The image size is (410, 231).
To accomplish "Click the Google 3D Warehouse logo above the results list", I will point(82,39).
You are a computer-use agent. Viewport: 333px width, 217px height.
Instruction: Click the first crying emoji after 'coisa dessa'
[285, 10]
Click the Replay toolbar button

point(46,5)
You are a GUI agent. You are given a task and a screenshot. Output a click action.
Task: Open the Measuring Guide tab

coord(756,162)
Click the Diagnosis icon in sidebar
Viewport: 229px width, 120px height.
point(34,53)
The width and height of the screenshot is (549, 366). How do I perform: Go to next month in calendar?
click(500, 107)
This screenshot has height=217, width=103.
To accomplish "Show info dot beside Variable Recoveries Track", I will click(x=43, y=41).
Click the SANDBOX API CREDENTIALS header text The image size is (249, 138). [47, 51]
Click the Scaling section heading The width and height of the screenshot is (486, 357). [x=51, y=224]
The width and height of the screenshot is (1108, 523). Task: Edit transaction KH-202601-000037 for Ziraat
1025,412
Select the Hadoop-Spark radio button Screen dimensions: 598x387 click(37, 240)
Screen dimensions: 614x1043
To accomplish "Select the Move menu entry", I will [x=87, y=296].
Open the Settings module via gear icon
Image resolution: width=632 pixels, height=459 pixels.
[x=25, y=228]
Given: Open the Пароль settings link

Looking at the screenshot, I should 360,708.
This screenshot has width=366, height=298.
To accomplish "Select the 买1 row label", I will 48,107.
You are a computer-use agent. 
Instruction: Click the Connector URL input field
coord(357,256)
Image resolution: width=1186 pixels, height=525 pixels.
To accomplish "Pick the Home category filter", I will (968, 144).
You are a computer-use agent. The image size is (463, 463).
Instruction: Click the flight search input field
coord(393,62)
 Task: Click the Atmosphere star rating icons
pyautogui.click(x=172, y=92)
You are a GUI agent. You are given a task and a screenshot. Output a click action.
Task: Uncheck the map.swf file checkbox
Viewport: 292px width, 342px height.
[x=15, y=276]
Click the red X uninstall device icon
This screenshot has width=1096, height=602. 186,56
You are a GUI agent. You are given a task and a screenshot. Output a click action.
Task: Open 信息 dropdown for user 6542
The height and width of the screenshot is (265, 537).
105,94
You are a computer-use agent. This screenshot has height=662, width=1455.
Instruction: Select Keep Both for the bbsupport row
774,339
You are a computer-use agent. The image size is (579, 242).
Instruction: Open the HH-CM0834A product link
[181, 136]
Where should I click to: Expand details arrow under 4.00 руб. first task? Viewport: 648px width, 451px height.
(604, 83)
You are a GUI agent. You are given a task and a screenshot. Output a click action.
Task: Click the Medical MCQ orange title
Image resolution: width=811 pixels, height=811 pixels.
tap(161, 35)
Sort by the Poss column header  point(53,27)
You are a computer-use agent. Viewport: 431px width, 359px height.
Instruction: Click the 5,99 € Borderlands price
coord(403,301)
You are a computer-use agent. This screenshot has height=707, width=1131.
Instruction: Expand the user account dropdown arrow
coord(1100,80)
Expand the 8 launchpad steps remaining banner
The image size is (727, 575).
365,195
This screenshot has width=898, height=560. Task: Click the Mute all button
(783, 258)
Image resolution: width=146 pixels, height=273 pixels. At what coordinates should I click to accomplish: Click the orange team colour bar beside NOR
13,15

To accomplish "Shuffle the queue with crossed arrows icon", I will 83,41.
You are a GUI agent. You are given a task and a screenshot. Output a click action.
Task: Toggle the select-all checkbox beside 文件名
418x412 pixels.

|---|

Of the entries above, transcribe exactly those lines that fall between the line containing "Instruction: Click the first" and the line containing "Task: Uncheck the map.swf file checkbox", together with those two lines.

### OUTPUT FOR THIS TASK
Instruction: Click the first crying emoji after 'coisa dessa'
[285, 10]
Click the Replay toolbar button

point(46,5)
You are a GUI agent. You are given a task and a screenshot. Output a click action.
Task: Open the Measuring Guide tab

coord(756,162)
Click the Diagnosis icon in sidebar
Viewport: 229px width, 120px height.
point(34,53)
The width and height of the screenshot is (549, 366). How do I perform: Go to next month in calendar?
click(500, 107)
This screenshot has height=217, width=103.
To accomplish "Show info dot beside Variable Recoveries Track", I will click(x=43, y=41).
Click the SANDBOX API CREDENTIALS header text The image size is (249, 138). [47, 51]
Click the Scaling section heading The width and height of the screenshot is (486, 357). [x=51, y=224]
The width and height of the screenshot is (1108, 523). Task: Edit transaction KH-202601-000037 for Ziraat
1025,412
Select the Hadoop-Spark radio button Screen dimensions: 598x387 click(37, 240)
Screen dimensions: 614x1043
To accomplish "Select the Move menu entry", I will [x=87, y=296].
Open the Settings module via gear icon
Image resolution: width=632 pixels, height=459 pixels.
[x=25, y=228]
Given: Open the Пароль settings link

Looking at the screenshot, I should 360,708.
This screenshot has width=366, height=298.
To accomplish "Select the 买1 row label", I will 48,107.
You are a computer-use agent. 
Instruction: Click the Connector URL input field
coord(357,256)
Image resolution: width=1186 pixels, height=525 pixels.
To accomplish "Pick the Home category filter", I will (968, 144).
You are a computer-use agent. The image size is (463, 463).
Instruction: Click the flight search input field
coord(393,62)
 Task: Click the Atmosphere star rating icons
pyautogui.click(x=172, y=92)
You are a GUI agent. You are given a task and a screenshot. Output a click action.
Task: Uncheck the map.swf file checkbox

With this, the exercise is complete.